In Coates v. City of Cincinnati, 402 U.S. 611 (1971), the Supreme Court held that an ordinance that made it unlawful for three or more people to assemble and conduct themselves in an "annoying" manner was unconstitutionally vague and therefore could not be enforced. The Court explained that conduct which "annoys some people does not annoy others. Thus, the ordinance is vague, not in the sense that it requires a person to conform his conduct to an imprecise but comprehensible normative standard, but rather in the sense that no standard of conduct is specified at all." 402 U.S. at 614.

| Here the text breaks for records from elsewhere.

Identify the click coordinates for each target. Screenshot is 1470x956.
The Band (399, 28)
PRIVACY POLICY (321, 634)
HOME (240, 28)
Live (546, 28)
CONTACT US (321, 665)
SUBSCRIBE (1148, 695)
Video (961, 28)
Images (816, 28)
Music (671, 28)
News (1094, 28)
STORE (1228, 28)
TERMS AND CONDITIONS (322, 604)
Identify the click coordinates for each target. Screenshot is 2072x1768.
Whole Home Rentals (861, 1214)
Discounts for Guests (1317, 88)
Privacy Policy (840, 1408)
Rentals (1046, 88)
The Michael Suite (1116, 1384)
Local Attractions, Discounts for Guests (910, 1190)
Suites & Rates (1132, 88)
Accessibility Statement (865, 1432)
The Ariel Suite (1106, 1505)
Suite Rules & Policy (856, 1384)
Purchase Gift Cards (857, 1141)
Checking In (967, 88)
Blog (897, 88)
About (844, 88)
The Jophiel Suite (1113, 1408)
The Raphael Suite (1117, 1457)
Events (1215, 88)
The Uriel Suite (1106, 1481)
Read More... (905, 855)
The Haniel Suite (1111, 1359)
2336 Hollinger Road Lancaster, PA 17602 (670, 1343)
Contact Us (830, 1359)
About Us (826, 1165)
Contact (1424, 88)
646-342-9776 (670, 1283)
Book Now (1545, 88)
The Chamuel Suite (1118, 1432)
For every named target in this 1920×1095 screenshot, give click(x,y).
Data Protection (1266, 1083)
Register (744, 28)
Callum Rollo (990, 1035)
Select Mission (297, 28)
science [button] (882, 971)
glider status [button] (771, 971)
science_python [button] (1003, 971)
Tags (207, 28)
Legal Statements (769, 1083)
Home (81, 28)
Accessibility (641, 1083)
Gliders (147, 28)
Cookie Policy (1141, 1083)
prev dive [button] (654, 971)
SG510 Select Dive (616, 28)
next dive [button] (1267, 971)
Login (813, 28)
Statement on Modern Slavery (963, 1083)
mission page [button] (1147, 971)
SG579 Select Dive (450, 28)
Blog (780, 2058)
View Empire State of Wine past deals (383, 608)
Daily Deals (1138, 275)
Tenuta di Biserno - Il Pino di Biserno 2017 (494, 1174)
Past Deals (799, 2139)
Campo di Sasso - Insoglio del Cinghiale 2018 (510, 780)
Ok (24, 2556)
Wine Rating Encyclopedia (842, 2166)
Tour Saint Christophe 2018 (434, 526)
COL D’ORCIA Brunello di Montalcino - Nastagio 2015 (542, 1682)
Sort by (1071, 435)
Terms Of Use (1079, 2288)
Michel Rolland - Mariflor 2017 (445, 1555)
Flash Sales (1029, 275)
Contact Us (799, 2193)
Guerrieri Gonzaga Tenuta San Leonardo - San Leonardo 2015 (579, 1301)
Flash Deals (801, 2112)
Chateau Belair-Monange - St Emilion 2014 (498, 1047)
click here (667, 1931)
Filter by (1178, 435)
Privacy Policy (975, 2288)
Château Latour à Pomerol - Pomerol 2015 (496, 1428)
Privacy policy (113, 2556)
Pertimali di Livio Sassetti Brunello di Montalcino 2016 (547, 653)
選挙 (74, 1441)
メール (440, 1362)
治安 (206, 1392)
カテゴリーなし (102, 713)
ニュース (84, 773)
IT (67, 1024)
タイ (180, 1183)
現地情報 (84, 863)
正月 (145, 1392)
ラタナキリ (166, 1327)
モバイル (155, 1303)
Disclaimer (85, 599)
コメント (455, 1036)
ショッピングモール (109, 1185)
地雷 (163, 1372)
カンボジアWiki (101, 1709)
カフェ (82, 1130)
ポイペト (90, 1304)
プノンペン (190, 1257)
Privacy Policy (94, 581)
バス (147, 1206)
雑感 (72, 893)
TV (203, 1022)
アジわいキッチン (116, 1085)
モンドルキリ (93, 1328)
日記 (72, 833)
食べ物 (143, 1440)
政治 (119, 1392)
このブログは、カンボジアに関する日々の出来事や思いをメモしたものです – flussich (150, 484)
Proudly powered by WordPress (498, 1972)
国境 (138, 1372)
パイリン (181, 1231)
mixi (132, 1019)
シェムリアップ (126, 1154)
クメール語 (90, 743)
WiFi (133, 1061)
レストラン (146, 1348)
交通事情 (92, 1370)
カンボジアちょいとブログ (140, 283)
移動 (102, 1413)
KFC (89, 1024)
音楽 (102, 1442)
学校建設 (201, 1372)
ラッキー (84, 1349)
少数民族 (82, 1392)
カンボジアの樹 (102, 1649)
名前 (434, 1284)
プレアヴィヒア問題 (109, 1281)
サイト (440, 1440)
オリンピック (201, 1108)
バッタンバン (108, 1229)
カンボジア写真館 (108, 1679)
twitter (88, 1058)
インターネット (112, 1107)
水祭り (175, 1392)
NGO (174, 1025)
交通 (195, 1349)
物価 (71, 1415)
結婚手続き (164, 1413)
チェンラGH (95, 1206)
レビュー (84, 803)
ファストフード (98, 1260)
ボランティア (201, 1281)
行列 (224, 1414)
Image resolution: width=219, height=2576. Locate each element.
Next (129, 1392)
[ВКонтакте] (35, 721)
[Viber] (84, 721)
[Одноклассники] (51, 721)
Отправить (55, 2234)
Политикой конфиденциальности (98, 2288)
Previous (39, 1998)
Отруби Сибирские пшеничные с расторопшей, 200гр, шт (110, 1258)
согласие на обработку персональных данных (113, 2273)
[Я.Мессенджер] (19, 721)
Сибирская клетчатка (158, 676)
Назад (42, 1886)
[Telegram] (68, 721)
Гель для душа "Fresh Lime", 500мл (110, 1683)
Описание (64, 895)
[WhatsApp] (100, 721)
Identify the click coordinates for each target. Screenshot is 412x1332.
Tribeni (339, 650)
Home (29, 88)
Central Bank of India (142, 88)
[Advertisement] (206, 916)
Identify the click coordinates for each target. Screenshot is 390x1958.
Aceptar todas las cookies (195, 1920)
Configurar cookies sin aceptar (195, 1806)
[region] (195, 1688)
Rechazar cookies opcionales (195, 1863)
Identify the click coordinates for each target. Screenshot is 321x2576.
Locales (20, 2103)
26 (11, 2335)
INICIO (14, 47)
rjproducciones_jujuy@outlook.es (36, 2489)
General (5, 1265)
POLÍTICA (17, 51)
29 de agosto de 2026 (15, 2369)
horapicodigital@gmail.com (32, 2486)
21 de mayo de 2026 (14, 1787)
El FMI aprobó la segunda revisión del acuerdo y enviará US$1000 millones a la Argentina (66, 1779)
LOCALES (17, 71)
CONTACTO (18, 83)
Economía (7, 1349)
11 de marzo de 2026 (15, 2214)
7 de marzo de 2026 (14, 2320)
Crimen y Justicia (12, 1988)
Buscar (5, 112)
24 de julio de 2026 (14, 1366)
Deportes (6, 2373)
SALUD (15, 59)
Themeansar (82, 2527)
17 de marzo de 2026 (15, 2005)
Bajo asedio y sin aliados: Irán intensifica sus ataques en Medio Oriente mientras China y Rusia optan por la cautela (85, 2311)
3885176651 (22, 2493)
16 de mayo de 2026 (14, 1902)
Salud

The U.S. Court of Appeals for the Sixth Circuit reached a similar conclusion in 2004, as to the provisions of section 213. Erik Bowker was convicted of violating section 213 as it existed prior to the recent amendment, and appealed, arguing that the statute was unconstitutionally vague. United States v. Bowker, 372 F.3d 365 (6th Cir. 2004). Bowkder cited the Coates decision for the proposition that a statute which outlaws "annoying" behavior is so vague as to violate due process. The Sixth Circuit agreed that "`annoy', standing alone" can raise due process issues. It upheld section 213, however, because it found that "the words annoy, abuse, threaten or harass should be read together to be given similar meanings. Any vagueness associated with the word `annoy' is mitigated by the fact that the meanings of `threaten' and `harass' can easily be ascertained and have generally accepted meanings." 372 F.3d at 383.

So, where does all this leave us?

It means, that if a federal prosecutor were to bring charges based solely on the claim someone used Internet transmissions, anonymously, for the single purpose of "annoying" another person, the charge would almost certainly be thrown out as being unconstitutionally vague. (it could also be attacked as being contrary to the legislative history of the provision, for the reasons set out above).

It very likely means that, as a practical matter, charges under the statute will be brought only when the offender's conduct rises far beyond the level of "annoying" someone (which was true in the Bowker case).

It means that the language of section 213 is facially overbroad, but courts can still uphold the constitutionality of the statute by using the Sixth Circuit's approach, outlined above.

It does not mean there is not cause for aggravation, maybe even some level of concern. But it almost certainly does not mean that we have to fear a rash of "annoy" prosecutions in the near future.